Shirluban wrote:Tip to newcomers: read ==> this <== and ==> that <==.
One thing bother me in your table-point system, and it\'s not ties.
To take your example:
Imagine 2 tables, table A and B. On table A plays 1 good player (player A1), and three bad players. On table B plays 4 good players.
[...]
Now, after the game is finished, the tables will look like this, despite (or including) uma:
Player A1: A lot of points
Players A2-4: A lot of points minus
Player B1 (finished first on table B ): few points plus
Players B2-4: few points plus or minus
With the table-point point system, the low-skilled player A2 will get more points than the good players B3 and B4. Is it fair?
I don\'t say EMA system is fair either. But where EMA system favors a
good players on a low-level table, a table-point system favors
low-level players.
While I\'m not interested in partaking in a discussion of this on RM, given that the obvious forum for it should be my own blog, I\'ll deign to answer this.
First of all, the example is stretched to absurdity as it is - Europe doesn\'t have many good mahjong players, and the chance of them ending up at the same table in a tournament is just so ridiculously low that I wouldn\'t know how to calculate it.
Okay, now that the snarkiness has been done with, let\'s get on with it. The example is based on extremes, and yes - in that scenario players B3 and B4 will be worse off than B2. However, keep in mind that we\'re still using scoring as a tie-breaker here - so player A2 will only have one good player (from the first table) that\'ll rack up scores for him, whereas players B3 and B4 will have 3 good players.
"My" system works across a lot of games, but breaks down in single-game examples. EMA\'s system doesn\'t work under either, really, but will be "more fair" in a single-game example. What I want to achieve is at the end of the day, the player who\'s played better than the rest - and yes, that includes tactical play - should be at the top of the list. EMA doesn\'t have that - what EMA has is a system where pure luck is a greater deciding factor than
anything else. Hell, I placed 8/24 in Vienna, and I played that entire tournament drunk. There\'s something dodgy when that happens (and I attribute my placing so high on the first game of the day - I scored very well in it, and so kept my ranking quite high even if I ended up on a third and fourth place or something similar), don\'t you think? One game shouldn\'t be a deciding factor in a tournament.

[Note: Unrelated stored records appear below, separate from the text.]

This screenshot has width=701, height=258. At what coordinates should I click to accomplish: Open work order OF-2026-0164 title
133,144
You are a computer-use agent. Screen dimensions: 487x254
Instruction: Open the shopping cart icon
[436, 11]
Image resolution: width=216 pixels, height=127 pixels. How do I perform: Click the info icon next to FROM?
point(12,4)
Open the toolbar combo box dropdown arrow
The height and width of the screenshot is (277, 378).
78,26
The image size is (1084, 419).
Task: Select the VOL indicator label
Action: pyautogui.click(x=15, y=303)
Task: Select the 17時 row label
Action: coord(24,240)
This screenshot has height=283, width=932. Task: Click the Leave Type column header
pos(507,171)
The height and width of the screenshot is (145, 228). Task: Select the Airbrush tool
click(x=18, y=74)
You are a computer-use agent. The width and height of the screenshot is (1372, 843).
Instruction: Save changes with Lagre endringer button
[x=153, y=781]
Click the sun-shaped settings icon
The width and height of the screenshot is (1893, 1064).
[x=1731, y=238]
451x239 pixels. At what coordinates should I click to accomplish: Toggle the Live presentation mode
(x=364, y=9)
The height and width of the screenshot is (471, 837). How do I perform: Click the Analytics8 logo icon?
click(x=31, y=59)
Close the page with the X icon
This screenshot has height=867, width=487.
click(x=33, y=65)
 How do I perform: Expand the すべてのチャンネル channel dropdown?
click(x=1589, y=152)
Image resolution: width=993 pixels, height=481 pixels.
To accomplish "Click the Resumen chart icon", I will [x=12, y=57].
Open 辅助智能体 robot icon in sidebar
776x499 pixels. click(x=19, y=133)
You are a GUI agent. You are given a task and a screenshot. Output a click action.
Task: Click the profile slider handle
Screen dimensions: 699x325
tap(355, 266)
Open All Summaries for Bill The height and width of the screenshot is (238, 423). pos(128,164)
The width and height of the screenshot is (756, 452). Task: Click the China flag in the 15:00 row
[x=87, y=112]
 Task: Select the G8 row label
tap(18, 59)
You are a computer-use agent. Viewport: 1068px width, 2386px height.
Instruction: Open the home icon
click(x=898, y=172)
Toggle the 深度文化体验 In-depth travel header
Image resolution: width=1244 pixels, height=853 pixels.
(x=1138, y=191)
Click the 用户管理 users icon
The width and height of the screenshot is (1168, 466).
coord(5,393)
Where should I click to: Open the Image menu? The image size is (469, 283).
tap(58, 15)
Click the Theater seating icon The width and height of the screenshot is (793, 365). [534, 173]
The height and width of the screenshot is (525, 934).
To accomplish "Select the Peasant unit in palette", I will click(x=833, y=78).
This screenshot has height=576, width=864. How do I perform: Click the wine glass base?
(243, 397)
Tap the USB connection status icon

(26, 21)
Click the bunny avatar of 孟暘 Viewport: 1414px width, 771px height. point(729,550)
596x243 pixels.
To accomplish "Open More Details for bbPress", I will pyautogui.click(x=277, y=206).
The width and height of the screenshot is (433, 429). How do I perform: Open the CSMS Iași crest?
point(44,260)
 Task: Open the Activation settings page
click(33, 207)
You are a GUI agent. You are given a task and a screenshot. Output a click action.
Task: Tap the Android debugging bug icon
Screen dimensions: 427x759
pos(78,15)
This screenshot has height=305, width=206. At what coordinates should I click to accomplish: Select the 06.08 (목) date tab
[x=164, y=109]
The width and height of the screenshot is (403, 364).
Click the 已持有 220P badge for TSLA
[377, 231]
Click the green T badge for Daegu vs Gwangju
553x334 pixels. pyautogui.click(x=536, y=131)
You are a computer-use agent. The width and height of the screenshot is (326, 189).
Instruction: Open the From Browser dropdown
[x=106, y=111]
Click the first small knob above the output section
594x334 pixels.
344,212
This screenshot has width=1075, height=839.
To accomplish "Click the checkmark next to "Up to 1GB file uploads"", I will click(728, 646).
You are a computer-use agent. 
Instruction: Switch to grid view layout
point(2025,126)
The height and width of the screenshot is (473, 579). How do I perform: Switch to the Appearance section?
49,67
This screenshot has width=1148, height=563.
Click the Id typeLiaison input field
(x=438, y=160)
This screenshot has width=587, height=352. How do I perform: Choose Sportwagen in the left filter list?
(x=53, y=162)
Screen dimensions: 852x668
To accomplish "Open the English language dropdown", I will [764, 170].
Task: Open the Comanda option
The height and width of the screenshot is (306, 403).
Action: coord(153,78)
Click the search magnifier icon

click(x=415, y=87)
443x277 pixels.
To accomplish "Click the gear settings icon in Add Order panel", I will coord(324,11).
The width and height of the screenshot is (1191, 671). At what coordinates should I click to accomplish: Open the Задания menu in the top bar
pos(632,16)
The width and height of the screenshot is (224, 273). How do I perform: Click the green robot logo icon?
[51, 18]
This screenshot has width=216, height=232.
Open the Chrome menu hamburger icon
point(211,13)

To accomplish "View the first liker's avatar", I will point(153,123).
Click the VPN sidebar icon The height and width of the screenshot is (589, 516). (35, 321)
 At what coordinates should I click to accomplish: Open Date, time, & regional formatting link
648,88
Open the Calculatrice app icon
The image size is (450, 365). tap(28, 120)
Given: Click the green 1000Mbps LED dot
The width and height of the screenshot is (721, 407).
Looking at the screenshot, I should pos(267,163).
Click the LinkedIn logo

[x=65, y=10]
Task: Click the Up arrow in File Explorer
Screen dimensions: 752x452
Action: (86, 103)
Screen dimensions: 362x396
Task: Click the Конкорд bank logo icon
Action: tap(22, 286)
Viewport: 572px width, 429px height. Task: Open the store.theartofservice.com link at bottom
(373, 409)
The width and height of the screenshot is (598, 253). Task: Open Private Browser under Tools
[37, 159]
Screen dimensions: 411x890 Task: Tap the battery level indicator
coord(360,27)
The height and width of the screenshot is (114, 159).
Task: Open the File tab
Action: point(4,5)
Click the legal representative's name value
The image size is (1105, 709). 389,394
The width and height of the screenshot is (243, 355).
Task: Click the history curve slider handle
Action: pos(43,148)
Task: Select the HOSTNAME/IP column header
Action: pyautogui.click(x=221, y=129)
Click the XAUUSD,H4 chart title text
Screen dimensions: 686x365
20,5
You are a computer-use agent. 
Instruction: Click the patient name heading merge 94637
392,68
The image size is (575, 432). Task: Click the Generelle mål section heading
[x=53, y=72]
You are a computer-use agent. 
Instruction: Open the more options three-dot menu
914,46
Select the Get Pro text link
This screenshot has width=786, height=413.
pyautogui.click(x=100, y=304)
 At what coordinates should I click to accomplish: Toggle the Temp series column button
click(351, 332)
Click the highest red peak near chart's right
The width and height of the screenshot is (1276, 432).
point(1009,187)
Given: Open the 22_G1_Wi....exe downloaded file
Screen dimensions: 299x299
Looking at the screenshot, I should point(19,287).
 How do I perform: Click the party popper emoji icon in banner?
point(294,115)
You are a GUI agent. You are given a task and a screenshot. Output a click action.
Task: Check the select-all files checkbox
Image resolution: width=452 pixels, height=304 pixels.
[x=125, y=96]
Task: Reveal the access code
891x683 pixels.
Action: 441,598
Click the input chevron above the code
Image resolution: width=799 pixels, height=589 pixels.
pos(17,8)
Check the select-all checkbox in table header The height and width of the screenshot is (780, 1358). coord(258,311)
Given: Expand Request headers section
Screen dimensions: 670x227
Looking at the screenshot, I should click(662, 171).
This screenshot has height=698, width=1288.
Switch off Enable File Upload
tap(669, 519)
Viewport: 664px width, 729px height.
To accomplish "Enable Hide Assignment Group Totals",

@Mcgreag: good points all across - I\'m aware of how Go tournaments are held. Not sure what could be a better tie-breaker though. I think it\'s fair to say that it would work better in mahjong - you have 3 players (on each table) that you track; so any "bad luck" on seeding should sort itself out. I\'ll run the numbers from the tournament in Hannover some day and see what happens.
And now I leave, until Gemma decides to comment on another of my blag posts.